#### [Text to read]
::::

It’s like mustering up all your courage to face any fear, like finally getting on a roller coaster. You get the courage to go on the ride once and you realize you actually can do it. Then it gets a little easier every time. Speaking your Truth works the same way – it’s scary, but it gets easier once you realize that people actually will be okay even when they don’t get what they want. They’ll act like they won’t be okay, they’ll try to convince you they won’t be okay, but they will be.

“Melissa, So-And-So is not going to like this, and there’s nothing you can do to make them like it... and that’s just going to have to be okay.” Being a recovering codependent, that little mental mantra gets repeated a lot.

With your Truth comes freedom. A sweet and terrifying freedom that allows you to let go of unhealthy obligations and unrealistic expectations and start focusing on yourself for a change. And maybe that is a little selfish, but I believe it’s the healthy kind. It’s the kind I hope to role model for my child so he will have the courage to speak his Truth, too. Even it means disappointing me. I want my child to be his own person.*

I still refer to The Invitation poem often when I need inspiration, when the path of least resistance is tempting. The familiar path of putting my own needs aside once again. The path of giving in, avoiding conflict and greasing the squeaky wheel because it’s just easier. The path that leads to resentment and feeling small again. I have since given the poem to a few other friends, and I hope you find inspiration and strength in it as well.

I’m not saying do whatever you want when you want and screw everyone else. That’s not the case at all. You do stuff you don’t want to do all the time because you love your partner, your parents, your friends, and of course, your children. That’s part of any healthy relationship. But if you’re constantly putting other people’s needs before your own, if you can’t be happy unless everyone else is, that’s not healthy either. Especially if you do it mostly out of fear of repercussions if you don’t, it’s definitely not healthy.

::::

#### [Entries supplied]
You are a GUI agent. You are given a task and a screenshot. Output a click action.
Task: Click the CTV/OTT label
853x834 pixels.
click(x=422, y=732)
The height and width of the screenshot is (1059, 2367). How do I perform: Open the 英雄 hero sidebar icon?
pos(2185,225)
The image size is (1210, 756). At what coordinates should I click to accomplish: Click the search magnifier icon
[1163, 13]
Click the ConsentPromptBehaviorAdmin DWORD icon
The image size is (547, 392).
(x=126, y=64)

::::

#### [Task set]
1: In the text on speaking your Truth, what poem does the writer still turn to for inspiration?
2: Please extend the text on speaking your Truth, picking up after its final sentence.

#### [Answers for this exercise]
1: The Invitation.

2:
People will accuse you of betraying them. Over the years, they have mastered incredible Jedi mind tricks to make you think you’re the selfish one if you won’t let them be selfish with your life. They actually believe you’re the selfish one. You’re not going to make them see what they’re doing. When you hold up the mirror to prove their manipulative ways, they will only see themselves as victims. So you will just have to let them think that you betrayed them, let them be unhappy with you. It’s not easy to know that someone you care about thinks that about you, but love them anyway and protect yourself no matter how loudly they accuse. Speak your Truth with love. Be happy even if they are not. Remember that no one will be true to your soul but you.


If this post made you ponder and reflect, please share it. Post it on Facebook or Twitter, or send a link to a friend. Most likely, someone you know is also codependent, and maybe after reading this they will finally grant themselves permission to stop making everyone else happy. What blessings have you found from learning to speak your Truth? Please share your thoughts and insights below so we can learn from and be inspired by each other.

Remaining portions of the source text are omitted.